How To: Visualize Big Tech Stocks the Tidy Tuesday Way
A tutorial to go along with my 2023 Week 6 submission for Tidy Tuesday
For this week’s Tidy Tuesday1 I created the following chart in R and posted it on Twitter.
Below I'll walk through a step-by-step guide on how to create this combined small multiples line chart and stream graph using R2. The goal was to create a graphic that had the feeling of something you would see in a newspaper layout such as in the Financial Times or Wall Street Journal, two of the most data visualization-savvy and finance-focused publications out there.
Getting Started
This tutorial assumes you've installed R and have a basic understanding of the tidyverse packages such as {dplyr}
and {ggplot2}
. But nothing more than that is required.

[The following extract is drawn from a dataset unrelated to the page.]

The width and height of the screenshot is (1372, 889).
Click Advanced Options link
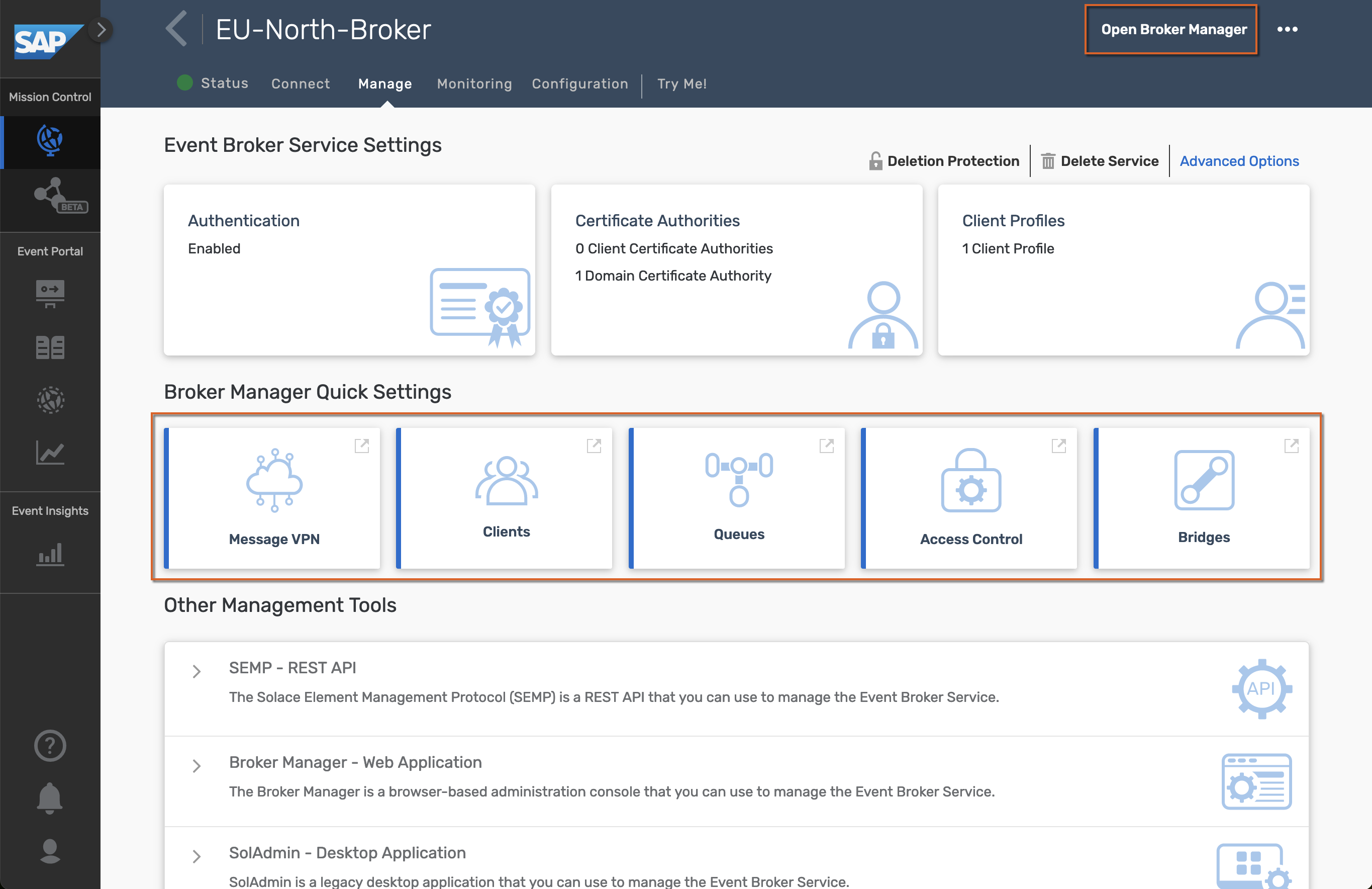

First, let's install the core packages needed for the visualization we're going to create.
# load packages
library(tidyverse)
library(ggtext)
library(ggimage)
library(ggstream)
library(scales)
library(patchwork)
library(gganimate)
Now that we've installed the right packages I'm going to set our custom plot theme so that our visuals have a minimalist look to them with an off-white background. The inspiration comes from Owen Phillips' tutorials in his now defunct newsletter The F5.
# Custom ggplot theme (inspired by Owen Phillips at the F5 substack blog)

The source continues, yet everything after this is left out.